Síndrome de dolor regional complejoSe ha publicado una revisión de la Cochrane sobre la evidencia actual de distintas intervenciones terapéuticas en el Síndrome de dolor regional complejo.
Se basa en 6 revisiones Cochrane y 13 no Cochrane que incluyeron una amplia gama de tratamientos (fármacos, Rehabilitación, Cirugía, terapias alternativas…) en la mayoría de los casos, los artículos se basaban en estudios de baja calidad.
En forma de resumen:

  • El uso ketamina iv puede reducir eficazmente el dolor, aunque también se asocia con una aumento de efectos secundarios.
  • Bifosfonatos, la calcitonina y los programas imaginería motora graduada pueden ser eficaces en el SDRC (en general), y que la terapia del espejo puede ser eficaz en SDRC tras ictus. (baja calidad)
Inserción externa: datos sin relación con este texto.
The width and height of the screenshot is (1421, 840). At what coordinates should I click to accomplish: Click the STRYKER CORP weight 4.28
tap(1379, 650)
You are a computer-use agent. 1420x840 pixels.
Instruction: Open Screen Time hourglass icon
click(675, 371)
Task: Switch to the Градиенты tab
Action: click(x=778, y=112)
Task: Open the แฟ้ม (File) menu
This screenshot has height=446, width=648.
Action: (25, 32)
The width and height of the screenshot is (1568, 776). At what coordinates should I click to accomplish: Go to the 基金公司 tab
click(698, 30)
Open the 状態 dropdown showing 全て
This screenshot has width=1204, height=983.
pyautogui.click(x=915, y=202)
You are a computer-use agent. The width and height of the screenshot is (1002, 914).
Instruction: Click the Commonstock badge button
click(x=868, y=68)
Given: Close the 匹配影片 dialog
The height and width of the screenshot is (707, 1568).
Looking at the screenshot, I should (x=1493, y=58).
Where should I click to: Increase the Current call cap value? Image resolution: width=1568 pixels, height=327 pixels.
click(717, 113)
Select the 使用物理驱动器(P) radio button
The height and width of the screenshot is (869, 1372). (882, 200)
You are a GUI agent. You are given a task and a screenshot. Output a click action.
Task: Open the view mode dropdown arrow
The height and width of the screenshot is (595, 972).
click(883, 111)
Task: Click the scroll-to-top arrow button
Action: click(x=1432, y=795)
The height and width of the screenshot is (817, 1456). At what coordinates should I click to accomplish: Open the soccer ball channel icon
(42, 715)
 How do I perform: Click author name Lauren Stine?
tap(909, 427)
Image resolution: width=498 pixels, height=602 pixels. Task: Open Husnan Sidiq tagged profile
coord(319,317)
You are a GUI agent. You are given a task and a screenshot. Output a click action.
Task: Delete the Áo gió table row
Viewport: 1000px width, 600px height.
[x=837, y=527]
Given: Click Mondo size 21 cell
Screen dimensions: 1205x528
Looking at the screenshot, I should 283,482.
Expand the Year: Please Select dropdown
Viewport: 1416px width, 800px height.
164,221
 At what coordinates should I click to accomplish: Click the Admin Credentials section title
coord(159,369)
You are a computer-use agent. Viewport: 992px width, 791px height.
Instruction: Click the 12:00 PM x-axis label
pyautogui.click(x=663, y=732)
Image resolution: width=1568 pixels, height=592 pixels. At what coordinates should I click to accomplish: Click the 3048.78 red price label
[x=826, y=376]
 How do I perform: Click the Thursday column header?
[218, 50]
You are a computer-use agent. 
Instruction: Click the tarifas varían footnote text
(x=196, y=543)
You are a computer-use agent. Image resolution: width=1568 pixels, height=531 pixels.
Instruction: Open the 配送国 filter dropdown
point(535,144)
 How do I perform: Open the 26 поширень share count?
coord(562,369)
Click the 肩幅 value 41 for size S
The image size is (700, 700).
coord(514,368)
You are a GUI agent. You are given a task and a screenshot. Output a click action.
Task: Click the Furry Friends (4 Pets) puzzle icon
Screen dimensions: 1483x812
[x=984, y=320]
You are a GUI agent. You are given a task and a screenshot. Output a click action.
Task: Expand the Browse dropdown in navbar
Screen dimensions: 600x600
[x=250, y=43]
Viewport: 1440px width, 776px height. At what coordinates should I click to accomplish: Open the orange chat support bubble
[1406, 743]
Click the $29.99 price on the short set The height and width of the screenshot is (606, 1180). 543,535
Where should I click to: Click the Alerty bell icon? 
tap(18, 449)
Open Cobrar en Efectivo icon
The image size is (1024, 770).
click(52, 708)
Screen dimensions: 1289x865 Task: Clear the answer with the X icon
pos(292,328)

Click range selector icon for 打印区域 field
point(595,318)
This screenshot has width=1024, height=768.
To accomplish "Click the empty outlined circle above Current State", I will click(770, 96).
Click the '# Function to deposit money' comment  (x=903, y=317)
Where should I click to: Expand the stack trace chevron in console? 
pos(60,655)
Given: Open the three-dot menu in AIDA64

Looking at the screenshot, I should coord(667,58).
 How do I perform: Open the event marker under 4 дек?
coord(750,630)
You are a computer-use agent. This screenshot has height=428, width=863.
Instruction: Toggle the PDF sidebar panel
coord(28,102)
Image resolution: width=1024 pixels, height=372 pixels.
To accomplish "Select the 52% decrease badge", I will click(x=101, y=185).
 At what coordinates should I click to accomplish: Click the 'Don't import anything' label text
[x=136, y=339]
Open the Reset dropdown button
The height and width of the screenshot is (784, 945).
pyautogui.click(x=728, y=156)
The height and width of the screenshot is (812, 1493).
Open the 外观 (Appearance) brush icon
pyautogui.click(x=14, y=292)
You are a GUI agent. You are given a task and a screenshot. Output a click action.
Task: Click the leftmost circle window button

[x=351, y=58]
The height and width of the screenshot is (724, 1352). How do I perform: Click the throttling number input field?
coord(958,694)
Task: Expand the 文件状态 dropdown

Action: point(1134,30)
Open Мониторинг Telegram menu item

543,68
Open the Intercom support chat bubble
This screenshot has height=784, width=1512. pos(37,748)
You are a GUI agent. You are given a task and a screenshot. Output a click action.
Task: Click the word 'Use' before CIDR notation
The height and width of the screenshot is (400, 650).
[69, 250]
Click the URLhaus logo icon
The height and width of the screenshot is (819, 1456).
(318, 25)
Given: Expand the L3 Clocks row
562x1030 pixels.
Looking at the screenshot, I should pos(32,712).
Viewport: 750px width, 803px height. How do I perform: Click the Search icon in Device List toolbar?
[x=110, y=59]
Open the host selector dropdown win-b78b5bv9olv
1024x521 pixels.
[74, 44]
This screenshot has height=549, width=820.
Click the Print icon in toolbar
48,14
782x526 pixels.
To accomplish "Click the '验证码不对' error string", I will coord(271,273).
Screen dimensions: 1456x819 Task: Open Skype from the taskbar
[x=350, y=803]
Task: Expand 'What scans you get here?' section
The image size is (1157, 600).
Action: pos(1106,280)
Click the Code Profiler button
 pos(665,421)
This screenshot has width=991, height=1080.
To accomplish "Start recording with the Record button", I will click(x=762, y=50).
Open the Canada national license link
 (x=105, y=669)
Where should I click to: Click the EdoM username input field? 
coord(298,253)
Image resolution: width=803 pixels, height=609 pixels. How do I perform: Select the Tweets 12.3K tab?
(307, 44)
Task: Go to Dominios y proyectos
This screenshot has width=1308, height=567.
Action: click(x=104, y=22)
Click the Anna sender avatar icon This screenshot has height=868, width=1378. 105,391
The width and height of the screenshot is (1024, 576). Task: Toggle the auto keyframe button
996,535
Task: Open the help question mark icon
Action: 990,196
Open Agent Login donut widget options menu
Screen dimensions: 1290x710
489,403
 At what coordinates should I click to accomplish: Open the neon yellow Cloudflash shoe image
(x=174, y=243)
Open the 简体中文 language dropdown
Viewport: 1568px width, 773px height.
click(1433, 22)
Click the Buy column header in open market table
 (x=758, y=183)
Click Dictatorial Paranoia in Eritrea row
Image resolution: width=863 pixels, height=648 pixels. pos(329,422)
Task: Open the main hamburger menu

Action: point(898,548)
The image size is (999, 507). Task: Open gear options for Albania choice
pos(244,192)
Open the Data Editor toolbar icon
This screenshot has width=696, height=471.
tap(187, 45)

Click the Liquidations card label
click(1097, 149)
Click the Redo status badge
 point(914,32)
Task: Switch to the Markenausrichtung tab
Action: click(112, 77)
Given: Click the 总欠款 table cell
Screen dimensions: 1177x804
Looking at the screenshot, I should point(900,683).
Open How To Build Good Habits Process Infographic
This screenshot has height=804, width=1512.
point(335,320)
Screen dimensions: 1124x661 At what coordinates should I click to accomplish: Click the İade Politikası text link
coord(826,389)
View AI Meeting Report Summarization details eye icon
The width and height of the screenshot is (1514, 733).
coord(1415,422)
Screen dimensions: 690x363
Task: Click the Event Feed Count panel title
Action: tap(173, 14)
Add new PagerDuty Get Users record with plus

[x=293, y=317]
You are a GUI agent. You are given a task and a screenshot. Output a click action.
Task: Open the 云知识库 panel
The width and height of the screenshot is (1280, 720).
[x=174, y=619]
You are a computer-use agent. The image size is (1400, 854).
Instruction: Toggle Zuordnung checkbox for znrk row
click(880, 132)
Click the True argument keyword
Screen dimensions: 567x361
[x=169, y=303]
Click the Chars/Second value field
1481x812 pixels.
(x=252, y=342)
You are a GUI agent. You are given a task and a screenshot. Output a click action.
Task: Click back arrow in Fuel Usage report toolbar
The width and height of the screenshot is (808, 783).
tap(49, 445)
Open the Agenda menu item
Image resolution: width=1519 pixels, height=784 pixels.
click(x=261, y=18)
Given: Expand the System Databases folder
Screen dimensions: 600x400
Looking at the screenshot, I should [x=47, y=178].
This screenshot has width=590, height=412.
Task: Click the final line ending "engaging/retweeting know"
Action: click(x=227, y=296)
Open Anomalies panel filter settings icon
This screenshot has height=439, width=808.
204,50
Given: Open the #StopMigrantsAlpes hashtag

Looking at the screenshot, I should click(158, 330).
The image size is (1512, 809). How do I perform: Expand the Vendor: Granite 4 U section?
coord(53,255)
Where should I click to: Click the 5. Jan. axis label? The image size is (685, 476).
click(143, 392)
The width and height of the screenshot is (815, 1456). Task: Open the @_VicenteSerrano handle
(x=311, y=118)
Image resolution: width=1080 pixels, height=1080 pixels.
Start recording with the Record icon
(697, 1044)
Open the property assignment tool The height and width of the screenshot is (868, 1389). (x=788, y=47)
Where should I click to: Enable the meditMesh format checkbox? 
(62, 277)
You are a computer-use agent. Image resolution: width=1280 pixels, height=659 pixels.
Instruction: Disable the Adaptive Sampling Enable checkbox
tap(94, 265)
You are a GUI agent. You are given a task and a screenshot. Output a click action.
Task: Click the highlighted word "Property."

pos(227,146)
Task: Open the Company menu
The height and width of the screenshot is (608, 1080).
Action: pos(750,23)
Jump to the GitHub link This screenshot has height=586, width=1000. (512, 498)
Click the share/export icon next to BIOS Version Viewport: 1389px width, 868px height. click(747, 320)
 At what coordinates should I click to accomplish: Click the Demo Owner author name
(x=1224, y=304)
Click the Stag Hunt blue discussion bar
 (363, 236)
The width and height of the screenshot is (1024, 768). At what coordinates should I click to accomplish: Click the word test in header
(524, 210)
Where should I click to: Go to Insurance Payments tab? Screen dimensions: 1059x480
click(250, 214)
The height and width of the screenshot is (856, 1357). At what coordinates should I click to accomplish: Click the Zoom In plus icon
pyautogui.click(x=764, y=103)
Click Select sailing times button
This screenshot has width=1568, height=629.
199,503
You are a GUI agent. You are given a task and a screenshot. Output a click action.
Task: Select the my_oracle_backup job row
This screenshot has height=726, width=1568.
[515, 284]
  • La fisioterapia y la terapia ocupacional no dieron lugar a beneficios clínicamente importantes en el seguimiento a un año. (baja calidad)
  • El bloqueo de los nervios simpáticos con anestesia local, no es eficaz. (baja calidad)
  • Hay pruebas de calidad moderada de que el bloqueo regional intravenoso con guanetidina no es eficaz y puede estar asociada con complicaciones.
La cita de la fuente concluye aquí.